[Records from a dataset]
--- START ---
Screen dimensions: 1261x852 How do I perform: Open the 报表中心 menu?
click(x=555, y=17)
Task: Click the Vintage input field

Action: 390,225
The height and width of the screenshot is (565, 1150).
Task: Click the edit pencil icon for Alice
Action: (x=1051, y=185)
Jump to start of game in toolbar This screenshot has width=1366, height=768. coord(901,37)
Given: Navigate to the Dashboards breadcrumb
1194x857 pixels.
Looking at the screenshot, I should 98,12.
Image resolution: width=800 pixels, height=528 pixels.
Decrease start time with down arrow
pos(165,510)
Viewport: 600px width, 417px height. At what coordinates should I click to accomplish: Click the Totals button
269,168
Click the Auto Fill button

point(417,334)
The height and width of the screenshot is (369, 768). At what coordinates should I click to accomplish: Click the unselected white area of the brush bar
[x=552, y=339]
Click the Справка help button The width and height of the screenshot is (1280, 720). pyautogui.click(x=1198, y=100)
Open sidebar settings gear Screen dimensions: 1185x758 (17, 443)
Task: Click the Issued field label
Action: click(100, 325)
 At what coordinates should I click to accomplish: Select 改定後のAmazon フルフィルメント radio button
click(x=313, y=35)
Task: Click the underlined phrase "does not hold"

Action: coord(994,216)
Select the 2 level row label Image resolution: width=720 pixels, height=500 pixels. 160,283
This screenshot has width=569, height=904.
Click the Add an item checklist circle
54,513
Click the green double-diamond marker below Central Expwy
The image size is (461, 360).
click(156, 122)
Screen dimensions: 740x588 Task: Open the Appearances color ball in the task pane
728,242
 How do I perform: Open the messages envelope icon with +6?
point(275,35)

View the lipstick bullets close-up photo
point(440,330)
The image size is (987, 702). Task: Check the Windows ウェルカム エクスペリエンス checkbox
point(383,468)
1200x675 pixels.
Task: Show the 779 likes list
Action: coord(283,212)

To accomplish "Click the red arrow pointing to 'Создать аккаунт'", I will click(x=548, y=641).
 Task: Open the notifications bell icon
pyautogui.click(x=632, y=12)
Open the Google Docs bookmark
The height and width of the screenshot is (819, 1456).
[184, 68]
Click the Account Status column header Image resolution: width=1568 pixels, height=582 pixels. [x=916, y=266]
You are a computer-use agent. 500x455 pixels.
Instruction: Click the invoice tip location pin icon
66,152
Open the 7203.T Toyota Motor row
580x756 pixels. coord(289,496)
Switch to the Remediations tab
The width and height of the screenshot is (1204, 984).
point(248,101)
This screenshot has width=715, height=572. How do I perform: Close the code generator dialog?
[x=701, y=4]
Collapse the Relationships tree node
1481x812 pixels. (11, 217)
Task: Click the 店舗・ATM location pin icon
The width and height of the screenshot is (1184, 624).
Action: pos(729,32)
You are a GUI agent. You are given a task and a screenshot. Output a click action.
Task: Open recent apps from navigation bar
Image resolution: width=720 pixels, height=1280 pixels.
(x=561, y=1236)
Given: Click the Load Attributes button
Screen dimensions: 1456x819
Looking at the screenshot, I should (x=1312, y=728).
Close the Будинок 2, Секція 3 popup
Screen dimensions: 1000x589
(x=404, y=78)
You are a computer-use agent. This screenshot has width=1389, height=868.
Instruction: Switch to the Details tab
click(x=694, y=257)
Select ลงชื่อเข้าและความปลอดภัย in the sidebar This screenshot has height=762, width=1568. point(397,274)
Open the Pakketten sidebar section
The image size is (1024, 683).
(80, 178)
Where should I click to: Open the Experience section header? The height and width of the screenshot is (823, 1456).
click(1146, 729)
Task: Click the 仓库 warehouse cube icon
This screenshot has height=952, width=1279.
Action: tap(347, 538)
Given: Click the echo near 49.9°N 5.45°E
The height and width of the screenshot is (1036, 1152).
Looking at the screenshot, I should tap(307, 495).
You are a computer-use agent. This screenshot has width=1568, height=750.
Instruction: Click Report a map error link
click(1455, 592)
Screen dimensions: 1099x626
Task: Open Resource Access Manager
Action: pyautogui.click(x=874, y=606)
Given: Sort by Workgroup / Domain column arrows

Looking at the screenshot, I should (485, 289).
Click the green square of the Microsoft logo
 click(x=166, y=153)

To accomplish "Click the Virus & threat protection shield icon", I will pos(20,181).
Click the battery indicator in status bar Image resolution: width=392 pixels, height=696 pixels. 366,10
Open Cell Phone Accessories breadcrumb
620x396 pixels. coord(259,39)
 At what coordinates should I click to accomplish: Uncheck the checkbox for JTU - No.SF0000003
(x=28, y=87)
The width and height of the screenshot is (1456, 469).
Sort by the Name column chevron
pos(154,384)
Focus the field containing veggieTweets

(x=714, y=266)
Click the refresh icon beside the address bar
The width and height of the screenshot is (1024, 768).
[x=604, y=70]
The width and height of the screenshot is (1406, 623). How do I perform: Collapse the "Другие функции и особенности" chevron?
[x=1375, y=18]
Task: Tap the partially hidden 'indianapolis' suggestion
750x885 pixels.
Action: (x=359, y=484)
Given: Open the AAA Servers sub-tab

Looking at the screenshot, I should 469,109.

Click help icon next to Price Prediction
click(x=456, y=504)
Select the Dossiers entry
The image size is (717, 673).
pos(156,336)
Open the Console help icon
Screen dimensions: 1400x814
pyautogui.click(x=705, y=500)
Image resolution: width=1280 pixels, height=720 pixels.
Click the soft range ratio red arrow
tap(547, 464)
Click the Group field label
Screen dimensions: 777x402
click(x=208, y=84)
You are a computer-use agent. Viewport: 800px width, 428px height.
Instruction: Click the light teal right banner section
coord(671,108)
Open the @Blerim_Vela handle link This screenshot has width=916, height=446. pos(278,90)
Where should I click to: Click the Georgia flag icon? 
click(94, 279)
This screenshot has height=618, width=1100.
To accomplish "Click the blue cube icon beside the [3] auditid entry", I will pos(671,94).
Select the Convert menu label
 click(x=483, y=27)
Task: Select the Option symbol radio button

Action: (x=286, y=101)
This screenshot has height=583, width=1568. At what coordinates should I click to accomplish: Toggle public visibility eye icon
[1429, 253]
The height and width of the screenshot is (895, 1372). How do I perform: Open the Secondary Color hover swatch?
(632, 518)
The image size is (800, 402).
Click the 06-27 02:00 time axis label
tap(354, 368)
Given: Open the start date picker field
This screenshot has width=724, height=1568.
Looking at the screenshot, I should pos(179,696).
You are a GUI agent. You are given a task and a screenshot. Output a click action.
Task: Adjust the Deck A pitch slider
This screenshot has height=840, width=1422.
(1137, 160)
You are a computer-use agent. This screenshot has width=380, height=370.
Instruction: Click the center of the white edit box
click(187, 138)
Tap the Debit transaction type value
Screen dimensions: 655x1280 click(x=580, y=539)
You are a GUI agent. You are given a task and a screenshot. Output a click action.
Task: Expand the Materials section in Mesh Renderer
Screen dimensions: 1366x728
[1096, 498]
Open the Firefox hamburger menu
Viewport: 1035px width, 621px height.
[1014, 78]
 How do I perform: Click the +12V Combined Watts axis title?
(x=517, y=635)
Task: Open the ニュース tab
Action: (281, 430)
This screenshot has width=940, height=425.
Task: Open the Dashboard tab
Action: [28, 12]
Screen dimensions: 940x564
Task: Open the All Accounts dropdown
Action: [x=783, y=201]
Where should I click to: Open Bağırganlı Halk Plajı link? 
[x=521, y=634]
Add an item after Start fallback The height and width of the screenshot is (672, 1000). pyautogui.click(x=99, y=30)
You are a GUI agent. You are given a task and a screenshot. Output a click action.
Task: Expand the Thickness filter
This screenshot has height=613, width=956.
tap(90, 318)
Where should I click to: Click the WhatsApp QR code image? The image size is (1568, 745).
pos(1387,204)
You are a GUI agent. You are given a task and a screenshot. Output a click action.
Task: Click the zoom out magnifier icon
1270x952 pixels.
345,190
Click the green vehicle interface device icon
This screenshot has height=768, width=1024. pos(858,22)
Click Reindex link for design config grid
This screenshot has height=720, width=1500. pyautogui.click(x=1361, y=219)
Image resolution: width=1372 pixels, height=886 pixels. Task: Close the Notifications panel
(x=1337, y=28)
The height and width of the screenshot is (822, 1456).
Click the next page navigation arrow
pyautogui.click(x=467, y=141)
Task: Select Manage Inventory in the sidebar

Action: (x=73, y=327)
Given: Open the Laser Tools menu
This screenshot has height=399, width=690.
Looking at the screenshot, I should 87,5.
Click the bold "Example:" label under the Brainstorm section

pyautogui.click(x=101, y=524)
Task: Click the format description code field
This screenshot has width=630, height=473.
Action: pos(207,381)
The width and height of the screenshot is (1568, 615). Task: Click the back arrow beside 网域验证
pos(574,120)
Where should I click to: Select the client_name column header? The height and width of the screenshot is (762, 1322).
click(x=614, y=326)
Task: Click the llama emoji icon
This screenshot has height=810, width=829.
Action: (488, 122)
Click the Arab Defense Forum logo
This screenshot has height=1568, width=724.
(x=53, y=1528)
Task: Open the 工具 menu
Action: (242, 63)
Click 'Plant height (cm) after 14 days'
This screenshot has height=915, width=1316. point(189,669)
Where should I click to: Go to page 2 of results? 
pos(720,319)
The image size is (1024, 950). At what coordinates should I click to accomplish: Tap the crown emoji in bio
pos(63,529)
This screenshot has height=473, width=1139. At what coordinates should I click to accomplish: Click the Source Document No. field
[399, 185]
--- END ---
| What you will do |
If a line of the entries above holds the word "Expand", count it; report only how many such lines there are.

| Result below |
2